▸ Directions
The word "Chrome" occurs in some lines of the data. Return each such line.
-----
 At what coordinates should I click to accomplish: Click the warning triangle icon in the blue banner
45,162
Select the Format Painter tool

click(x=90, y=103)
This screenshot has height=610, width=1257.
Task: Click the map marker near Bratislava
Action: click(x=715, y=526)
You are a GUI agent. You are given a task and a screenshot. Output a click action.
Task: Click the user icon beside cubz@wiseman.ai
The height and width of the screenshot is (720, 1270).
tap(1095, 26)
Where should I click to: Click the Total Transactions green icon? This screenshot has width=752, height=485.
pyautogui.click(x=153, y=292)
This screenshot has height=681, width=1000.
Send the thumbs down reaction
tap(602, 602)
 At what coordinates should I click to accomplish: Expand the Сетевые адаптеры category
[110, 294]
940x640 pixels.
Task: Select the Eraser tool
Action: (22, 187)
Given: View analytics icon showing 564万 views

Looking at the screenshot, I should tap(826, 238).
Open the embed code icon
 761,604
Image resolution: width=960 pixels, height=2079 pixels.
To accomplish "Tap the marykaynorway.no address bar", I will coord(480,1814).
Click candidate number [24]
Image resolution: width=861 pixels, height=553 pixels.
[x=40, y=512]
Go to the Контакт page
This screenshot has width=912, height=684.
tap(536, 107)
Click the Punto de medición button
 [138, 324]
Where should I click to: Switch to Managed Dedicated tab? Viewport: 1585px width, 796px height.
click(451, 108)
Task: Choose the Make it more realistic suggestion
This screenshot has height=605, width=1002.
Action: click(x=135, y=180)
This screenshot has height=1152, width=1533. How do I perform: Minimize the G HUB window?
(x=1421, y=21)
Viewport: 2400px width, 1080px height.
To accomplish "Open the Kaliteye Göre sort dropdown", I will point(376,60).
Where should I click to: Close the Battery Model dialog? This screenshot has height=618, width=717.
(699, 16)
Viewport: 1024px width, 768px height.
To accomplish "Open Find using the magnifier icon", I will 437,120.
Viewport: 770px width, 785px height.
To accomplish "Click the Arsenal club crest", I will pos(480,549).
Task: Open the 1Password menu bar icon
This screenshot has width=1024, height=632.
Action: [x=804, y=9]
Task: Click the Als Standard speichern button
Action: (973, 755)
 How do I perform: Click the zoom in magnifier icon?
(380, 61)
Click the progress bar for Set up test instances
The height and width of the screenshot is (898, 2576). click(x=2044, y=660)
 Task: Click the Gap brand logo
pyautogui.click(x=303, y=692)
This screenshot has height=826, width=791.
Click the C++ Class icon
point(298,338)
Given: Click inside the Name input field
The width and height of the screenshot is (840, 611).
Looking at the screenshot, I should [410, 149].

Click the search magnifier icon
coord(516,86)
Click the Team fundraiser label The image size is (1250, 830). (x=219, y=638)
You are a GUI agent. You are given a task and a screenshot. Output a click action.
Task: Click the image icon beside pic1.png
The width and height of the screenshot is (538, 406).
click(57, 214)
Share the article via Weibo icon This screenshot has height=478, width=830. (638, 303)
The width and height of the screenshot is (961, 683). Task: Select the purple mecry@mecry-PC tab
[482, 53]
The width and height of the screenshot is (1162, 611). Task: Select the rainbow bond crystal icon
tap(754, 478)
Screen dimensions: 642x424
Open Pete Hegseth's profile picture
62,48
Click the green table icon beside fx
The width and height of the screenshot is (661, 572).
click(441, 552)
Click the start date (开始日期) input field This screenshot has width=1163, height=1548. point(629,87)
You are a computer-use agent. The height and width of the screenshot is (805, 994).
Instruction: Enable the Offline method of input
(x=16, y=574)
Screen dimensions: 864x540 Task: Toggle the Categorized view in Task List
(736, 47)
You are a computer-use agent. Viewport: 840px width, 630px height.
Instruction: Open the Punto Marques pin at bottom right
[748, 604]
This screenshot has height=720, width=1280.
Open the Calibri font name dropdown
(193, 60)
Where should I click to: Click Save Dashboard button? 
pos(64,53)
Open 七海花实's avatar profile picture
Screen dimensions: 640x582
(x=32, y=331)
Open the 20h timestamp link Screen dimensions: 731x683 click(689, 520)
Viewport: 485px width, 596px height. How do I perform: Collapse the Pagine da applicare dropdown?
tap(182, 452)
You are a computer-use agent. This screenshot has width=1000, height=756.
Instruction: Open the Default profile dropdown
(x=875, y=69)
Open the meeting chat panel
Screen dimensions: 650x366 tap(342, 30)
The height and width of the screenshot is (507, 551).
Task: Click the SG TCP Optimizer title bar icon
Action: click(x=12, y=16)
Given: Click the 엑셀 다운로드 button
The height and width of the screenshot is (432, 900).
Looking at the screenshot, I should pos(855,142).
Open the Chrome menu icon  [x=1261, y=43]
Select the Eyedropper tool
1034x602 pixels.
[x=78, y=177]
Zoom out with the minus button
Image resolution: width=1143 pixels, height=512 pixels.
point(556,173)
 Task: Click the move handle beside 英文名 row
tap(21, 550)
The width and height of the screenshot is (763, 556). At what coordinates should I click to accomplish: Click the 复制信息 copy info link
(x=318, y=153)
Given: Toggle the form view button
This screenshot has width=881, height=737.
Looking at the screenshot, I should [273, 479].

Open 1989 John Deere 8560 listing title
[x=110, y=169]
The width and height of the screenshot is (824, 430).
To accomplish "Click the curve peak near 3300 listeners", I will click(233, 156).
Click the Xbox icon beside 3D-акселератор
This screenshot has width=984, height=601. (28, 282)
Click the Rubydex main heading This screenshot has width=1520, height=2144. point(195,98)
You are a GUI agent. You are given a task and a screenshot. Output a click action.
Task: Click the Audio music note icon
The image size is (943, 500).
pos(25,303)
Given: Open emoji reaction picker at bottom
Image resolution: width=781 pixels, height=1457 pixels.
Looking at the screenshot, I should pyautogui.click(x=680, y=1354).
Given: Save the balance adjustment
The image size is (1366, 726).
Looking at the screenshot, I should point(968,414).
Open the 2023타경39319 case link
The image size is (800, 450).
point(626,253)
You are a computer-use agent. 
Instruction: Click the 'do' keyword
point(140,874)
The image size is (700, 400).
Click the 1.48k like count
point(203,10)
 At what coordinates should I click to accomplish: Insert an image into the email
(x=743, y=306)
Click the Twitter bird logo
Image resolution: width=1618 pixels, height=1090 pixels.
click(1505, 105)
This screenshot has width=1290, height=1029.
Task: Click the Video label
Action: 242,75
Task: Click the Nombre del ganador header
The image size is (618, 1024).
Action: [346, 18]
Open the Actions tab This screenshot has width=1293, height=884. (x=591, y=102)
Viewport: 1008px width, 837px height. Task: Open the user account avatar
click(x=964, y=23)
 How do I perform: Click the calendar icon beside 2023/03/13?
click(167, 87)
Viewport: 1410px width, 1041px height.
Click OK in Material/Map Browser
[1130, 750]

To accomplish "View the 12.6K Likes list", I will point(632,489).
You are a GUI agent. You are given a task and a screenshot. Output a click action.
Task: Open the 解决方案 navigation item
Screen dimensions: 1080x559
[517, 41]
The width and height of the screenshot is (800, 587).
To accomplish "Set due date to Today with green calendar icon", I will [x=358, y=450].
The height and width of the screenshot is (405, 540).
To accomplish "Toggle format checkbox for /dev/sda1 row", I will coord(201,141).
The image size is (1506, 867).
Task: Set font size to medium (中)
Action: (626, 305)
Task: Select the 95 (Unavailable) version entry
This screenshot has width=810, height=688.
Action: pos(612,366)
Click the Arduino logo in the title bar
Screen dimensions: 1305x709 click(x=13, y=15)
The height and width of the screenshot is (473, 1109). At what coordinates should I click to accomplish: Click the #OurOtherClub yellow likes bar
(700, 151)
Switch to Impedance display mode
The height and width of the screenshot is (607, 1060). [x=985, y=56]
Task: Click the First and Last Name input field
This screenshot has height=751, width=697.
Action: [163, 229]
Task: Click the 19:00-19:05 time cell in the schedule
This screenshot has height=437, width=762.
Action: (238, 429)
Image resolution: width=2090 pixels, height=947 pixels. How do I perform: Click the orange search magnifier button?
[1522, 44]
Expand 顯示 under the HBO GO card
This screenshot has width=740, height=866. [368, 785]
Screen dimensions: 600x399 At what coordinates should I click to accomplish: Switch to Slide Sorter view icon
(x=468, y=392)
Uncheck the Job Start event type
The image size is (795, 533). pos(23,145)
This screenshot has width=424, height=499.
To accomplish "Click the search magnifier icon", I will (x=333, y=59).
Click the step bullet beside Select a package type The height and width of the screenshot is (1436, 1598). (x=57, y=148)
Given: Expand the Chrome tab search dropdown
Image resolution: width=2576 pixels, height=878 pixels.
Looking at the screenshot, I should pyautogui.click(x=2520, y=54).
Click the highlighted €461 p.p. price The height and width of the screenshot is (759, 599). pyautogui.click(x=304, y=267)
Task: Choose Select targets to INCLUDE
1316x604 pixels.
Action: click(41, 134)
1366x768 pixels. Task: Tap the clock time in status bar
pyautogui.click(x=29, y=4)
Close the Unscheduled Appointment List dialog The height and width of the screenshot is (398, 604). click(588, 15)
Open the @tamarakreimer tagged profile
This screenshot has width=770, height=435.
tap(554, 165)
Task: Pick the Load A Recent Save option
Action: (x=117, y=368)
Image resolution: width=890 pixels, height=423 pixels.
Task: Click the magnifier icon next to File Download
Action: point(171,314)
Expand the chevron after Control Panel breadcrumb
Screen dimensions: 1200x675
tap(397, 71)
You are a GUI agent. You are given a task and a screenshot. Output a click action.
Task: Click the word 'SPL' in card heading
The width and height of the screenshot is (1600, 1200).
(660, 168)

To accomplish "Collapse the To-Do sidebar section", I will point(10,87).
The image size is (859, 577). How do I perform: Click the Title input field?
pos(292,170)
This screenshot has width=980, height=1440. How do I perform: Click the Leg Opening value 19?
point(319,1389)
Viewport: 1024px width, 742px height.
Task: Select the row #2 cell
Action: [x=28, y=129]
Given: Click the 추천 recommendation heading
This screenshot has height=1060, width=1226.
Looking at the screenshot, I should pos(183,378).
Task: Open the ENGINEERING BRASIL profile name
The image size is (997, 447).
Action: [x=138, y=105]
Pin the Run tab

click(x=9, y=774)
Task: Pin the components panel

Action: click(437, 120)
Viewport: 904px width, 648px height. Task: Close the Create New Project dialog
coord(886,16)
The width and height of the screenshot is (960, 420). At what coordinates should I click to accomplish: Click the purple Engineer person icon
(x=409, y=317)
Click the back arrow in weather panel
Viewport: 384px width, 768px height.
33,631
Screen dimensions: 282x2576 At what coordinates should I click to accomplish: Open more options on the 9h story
-----
▸ Response area
Open the Chrome menu icon  [x=1261, y=43]
Given: Expand the Chrome tab search dropdown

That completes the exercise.